- [What the task requires]
In the data below, find every line with the string "Dentist" and pull it out.

- [Extracted records]
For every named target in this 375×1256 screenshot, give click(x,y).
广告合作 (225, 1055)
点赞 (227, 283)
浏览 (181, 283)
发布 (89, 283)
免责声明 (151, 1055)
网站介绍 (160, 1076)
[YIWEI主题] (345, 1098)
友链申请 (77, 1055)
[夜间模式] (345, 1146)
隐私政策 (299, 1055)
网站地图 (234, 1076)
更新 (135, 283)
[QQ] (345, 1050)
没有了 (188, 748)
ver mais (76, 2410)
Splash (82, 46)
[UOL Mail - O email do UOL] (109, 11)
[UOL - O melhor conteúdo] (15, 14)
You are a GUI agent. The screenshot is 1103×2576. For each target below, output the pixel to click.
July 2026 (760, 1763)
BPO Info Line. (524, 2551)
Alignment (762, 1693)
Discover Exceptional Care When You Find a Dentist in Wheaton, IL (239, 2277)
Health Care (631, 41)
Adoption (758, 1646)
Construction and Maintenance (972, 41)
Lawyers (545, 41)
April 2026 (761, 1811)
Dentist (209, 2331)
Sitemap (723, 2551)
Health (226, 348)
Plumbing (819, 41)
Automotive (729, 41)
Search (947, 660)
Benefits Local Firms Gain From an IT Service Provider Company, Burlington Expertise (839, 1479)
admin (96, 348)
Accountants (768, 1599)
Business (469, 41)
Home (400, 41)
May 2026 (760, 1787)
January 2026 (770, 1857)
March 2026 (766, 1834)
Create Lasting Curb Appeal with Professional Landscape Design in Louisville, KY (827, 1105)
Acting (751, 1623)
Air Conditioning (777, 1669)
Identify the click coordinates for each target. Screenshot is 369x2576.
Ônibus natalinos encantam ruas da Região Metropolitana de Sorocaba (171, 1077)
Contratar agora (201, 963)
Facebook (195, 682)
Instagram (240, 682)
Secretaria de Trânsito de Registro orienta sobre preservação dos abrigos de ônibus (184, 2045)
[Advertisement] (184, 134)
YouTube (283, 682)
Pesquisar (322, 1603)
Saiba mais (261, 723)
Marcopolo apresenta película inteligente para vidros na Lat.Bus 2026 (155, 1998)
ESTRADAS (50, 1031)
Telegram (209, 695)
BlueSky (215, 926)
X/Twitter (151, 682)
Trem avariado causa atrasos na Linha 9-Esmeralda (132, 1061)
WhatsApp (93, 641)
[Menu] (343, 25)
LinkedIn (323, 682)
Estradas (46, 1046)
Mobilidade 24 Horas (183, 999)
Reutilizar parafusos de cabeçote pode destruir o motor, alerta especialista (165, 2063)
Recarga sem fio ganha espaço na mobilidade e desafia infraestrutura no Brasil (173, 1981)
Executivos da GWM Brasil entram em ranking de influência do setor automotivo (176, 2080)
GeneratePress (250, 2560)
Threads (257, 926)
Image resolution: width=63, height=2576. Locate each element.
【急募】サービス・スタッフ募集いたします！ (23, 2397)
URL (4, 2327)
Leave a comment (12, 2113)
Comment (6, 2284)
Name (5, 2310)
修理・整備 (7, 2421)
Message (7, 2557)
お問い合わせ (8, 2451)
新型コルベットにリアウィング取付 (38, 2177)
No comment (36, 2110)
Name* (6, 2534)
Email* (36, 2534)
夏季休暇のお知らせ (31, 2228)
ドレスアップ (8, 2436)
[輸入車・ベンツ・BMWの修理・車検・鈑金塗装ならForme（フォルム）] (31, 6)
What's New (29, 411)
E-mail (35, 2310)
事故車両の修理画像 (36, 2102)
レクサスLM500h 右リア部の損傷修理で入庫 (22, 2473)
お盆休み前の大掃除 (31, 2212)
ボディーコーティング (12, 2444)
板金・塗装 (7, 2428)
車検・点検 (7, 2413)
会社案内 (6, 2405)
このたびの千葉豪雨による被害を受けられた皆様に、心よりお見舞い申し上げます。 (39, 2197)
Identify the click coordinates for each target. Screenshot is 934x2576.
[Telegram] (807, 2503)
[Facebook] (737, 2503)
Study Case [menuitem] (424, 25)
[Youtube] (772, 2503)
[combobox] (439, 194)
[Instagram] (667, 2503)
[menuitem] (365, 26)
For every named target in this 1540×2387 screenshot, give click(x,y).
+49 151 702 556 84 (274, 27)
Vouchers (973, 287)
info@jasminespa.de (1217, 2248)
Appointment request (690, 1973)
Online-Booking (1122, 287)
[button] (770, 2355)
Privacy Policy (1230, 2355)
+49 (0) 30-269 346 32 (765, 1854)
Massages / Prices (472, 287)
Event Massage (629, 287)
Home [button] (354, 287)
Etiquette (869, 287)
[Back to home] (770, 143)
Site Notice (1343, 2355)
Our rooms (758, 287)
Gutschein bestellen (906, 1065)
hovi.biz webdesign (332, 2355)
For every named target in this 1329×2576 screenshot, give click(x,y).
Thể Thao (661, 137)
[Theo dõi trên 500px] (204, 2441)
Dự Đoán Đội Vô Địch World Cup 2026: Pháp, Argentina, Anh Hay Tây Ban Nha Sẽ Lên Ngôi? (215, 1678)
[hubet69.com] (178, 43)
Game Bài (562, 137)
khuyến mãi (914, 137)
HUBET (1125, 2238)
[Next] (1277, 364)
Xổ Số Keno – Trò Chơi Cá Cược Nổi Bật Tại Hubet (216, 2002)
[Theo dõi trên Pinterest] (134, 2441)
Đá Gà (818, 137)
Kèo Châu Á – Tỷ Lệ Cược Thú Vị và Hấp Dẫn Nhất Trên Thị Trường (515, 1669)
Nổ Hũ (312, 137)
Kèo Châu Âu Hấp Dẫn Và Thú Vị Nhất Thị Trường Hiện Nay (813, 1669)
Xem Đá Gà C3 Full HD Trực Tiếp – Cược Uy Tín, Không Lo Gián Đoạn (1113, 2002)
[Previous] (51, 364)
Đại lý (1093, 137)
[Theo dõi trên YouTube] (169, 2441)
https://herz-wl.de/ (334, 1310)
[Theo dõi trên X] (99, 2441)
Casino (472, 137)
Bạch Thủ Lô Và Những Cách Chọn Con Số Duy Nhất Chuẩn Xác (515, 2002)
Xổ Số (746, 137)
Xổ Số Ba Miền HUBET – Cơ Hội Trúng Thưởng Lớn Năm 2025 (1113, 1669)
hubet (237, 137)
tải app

- [Written solution]
Discover Exceptional Care When You Find a Dentist in Wheaton, IL (239, 2277)
Dentist (209, 2331)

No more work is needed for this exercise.